• **Exercise**
Among the entries that follow, count the lines that contain the word "loop" and say how many there are, writing nothing else.

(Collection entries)
- - -

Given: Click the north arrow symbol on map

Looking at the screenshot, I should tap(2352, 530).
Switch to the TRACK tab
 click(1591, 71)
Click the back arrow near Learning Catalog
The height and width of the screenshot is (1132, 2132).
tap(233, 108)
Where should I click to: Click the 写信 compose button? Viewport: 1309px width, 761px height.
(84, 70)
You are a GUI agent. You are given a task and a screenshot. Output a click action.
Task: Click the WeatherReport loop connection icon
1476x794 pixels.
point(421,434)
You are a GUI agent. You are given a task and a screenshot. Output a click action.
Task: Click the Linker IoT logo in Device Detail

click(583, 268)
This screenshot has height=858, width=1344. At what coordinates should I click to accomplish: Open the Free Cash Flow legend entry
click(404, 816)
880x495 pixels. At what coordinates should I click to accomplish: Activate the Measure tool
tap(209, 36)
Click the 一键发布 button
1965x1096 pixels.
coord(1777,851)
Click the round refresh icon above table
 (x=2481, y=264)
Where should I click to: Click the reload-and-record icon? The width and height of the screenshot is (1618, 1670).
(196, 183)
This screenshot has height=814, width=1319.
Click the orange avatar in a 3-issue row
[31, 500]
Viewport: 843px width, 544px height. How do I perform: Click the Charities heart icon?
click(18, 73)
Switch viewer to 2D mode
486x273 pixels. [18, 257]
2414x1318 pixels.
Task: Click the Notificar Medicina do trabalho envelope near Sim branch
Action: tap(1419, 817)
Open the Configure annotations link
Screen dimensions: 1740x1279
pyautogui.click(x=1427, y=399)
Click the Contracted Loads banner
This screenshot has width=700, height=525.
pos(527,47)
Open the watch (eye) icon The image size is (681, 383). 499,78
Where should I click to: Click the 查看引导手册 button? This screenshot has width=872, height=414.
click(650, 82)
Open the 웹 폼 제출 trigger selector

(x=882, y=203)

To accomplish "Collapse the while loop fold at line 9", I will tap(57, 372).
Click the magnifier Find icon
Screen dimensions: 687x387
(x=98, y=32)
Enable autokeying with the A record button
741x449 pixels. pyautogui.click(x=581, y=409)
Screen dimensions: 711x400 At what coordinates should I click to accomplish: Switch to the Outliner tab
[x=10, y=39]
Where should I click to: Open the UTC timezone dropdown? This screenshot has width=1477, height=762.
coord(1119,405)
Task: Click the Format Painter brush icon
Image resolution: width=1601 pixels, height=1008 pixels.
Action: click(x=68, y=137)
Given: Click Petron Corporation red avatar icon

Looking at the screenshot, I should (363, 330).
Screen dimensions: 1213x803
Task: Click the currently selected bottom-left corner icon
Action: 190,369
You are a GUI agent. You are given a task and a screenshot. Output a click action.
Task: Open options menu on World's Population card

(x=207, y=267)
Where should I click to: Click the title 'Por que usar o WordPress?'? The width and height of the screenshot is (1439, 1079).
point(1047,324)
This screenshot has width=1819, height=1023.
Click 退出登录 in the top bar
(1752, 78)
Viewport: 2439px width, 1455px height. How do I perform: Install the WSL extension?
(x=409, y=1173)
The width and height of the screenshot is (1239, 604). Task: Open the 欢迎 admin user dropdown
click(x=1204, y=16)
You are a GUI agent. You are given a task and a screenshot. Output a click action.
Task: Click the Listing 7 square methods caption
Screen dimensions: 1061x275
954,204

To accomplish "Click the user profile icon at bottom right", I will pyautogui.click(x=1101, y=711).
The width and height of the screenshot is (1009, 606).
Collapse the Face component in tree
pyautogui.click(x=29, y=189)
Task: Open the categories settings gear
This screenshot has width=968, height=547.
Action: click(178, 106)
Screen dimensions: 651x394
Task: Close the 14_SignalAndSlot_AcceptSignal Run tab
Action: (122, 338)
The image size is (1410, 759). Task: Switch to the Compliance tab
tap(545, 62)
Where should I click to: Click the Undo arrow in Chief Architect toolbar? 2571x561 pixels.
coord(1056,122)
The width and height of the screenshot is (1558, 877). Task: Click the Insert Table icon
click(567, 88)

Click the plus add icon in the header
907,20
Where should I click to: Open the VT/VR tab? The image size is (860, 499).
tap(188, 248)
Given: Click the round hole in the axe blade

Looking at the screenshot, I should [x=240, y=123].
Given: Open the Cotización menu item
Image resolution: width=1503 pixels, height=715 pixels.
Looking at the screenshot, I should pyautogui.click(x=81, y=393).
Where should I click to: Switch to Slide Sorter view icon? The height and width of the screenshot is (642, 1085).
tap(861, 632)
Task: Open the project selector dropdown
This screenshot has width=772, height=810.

- - -

• **Expected answer**
2